++++ EXTRACTED INFORMATION
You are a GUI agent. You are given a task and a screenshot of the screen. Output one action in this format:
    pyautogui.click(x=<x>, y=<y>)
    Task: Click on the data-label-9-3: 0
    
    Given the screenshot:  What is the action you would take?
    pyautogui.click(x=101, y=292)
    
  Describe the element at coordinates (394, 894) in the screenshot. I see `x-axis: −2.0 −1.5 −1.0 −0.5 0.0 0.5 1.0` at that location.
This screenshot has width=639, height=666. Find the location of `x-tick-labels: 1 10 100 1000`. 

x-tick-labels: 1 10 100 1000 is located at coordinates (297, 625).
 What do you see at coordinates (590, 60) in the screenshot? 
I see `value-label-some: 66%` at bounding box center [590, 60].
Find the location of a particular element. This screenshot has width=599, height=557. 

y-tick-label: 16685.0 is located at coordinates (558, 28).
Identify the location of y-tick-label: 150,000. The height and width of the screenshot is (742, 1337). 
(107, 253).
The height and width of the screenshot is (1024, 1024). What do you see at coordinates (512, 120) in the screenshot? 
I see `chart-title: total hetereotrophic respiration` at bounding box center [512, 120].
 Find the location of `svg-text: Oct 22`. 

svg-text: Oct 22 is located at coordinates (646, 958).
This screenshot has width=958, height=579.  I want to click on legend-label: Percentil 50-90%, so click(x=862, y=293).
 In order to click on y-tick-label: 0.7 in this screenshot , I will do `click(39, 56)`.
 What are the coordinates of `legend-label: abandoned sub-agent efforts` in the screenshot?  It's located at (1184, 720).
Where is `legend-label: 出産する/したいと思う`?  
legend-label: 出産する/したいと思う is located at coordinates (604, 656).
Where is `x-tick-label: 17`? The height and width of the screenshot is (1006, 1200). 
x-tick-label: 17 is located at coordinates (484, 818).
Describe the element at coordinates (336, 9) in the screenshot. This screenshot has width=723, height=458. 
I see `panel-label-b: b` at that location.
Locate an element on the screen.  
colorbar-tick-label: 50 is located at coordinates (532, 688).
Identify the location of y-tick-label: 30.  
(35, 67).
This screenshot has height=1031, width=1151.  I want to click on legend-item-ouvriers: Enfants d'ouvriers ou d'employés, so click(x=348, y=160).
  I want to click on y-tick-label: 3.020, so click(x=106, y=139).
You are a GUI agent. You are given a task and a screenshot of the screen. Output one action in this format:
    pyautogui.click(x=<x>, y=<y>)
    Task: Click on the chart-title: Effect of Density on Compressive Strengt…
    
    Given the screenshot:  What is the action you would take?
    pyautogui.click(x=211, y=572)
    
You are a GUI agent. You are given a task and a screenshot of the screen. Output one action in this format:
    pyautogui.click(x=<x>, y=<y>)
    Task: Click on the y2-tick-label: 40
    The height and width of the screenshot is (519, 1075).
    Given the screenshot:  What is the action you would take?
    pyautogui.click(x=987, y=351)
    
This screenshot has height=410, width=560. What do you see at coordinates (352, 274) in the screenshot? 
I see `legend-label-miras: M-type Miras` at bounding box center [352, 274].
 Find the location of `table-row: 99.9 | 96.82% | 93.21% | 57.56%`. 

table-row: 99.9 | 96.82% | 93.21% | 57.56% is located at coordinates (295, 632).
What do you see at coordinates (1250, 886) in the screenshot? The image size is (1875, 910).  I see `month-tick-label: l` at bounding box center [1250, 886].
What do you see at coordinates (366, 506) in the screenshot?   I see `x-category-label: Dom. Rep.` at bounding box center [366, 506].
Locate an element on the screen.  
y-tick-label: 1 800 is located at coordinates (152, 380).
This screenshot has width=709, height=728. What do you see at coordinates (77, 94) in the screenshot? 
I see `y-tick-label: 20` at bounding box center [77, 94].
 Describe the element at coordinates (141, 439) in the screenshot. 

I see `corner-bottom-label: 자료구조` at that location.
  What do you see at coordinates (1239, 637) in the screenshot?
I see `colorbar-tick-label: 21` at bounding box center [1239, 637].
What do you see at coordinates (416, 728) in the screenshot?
++++++++
### REQUEST
Can you write out, word for word, the lines above, starting with the line that contains "In order to" and continuing through the line that contains "x-tick-label: 17 is", with both of those lines included?

### OUTPUT OF THE EXERCISE
 In order to click on y-tick-label: 0.7 in this screenshot , I will do `click(39, 56)`.
 What are the coordinates of `legend-label: abandoned sub-agent efforts` in the screenshot?  It's located at (1184, 720).
Where is `legend-label: 出産する/したいと思う`?  
legend-label: 出産する/したいと思う is located at coordinates (604, 656).
Where is `x-tick-label: 17`? The height and width of the screenshot is (1006, 1200). 
x-tick-label: 17 is located at coordinates (484, 818).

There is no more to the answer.